(S)-Mandelate dehydrogenase from Pseudomonas putida: mutations of the catalytic base histidine-274 and chemical rescue of activity.

(S)-Mandelate dehydrogenase from Pseudomonas putida, an FMN-dependent alpha-hydroxy acid dehydrogenase, oxidizes (S)-mandelate to benzoylformate. The generally accepted catalytic mechanism for this enzyme involves the formation of a carbanion intermediate. Histidine-274 has been proposed to be the active-site base that abstracts the substrate alpha-proton to generate the carbanion. Histidine-274 was altered to glycine, alanine, and asparagine. All three mutants were completely inactive. The mutants were able to form adducts with sulfite, though with much weaker affinity than the wild-type enzyme. Binding of the inhibitor, (R)-mandelate, was not greatly affected by the mutation, unlike that of the substrate, (S)-mandelate, indicating that H274 plays a role in substrate binding. The activity of H274G and, to a lesser extent, H274A could be partially restored by the addition of exogenous imidazoles. The maximum rescued activity for H274G with imidazole was approximately 0.1% of the wild-type value.
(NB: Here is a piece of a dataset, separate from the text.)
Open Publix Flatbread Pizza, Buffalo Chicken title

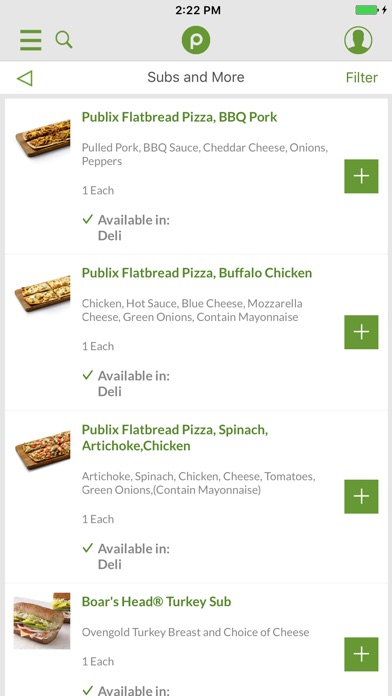[x=197, y=273]
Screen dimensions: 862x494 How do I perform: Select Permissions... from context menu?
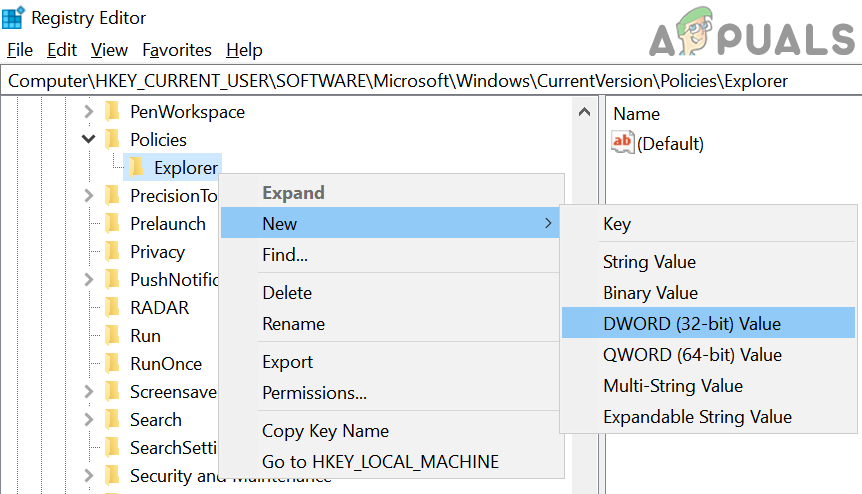click(314, 393)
Saturation kinetics obtained for rescued activity suggest that formation of a ternary complex of imidazole, enzyme, and substrate is required for catalysis. pH-dependence studies confirm that the free base form of imidazole is the rescue agent. An earlier study of pH profiles of the wild-type enzyme indicated that deprotonation of a residue with a pK(a) of 5.5 in the free enzyme was essential for activity (Lehoux, I. E., and Mitra, B. (1999) Biochemistry 38, 5836-5848). Data obtained in this work confirm that the pK(a) of 5.5 belongs to histidine-274.